In jedem Anstellungsverhältnis ist es von großer Bedeutung, dass Arbeitgeber und Arbeitnehmer einander vertrauen können. Dieses Vertrauen wird natürlich maßgeblich reduziert, da entscheiden missbraucht, wenn der Mitarbeiter etwa einen Diebstahl begeht oder hinsichtlich seiner Arbeitszeiten vorsätzlich falsche Angaben macht. Wie solch ein Betrug durch unsere Hamburger Detektive aufgedeckt werden kann und welche Folgen daraus resultieren, erklärt dieser Artikel von Laura Gosemann für die Kurtz Detektei Hamburg.


Fristlose Kündigung bei Bekanntwerden


Beim sogenannten Arbeitszeitbetrug geht die Rechtsprechung von einem vorsätzlichen Verstoß des Arbeitnehmers aus, der darin besteht, die abgeleistete Arbeitszeit absichtlich nicht korrekt zu dokumentieren. Das beinhaltet zunächst auch die Verpflichtung für den Arbeitgeber, seine Mitarbeiter eindeutig über die Handhabung der Arbeits- und Bereitschaftszeiten aufzuklären. Durch Arbeitszeitbetrug wird das Vertrauen in der Regel dauerhaft zerstört, sodass die weitere Zusammenarbeit für den Arbeitgeber nicht mehr zumutbar ist. Eine fristlose Kündigung ist in solchen Fällen – oftmals sogar ohne vorherige Abmahnung – gerechtfertigt. Die hierfür notwendigen gerichtsverwertbaren Beweise dokumentieren unsere Wirtschaftsdetektive aus Hamburg.

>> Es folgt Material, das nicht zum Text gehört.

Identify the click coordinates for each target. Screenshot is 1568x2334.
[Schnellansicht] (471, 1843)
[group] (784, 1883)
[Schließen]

Arten des Arbeitszeitbetrugs


Durch bisherige Gerichtsurteile wurden einige gängige Methoden beim Arbeitszeitbetrug offengelegt, die erfahrenen Detektiven ohnehin wohlvertraut sind. So wird bei der Zeiterfassung mittels einer Stechuhr o.Ä. häufig das Ein- beziehungsweise Ausstechen durch Dritte vorgenommen oder man verzichtet, zum Beispiel bei Raucherpausen, gänzlich auf das Ausstechen. Auch die Erledigung privater Angelegenheiten während eines Dienstganges ist unzulässig. Gleiches gilt für private Telefonate oder sonstige Korrespondenzen via E-Mail oder Brief. Das Surfen im Internet statt der Aufgabenbewältigung im Rahmen des Beschäftigungsverhältnisses gilt selbstverständlich ebenso als Arbeitszeitbetrug.

Bei den Observationen unserer Hamburger Privatdetektive werden Arbeitszeitbetrüger beim Faulenzen anstelle der Tätigkeitsverrichtung beobachtet, bei der Ausführung einer Nebentätigkeit während der eigentlichen Arbeitszeit, beim Besuch von Kinos, Konzerten und Sportevents oder auch beim fröhlichen Stelldichein am Straßenrand.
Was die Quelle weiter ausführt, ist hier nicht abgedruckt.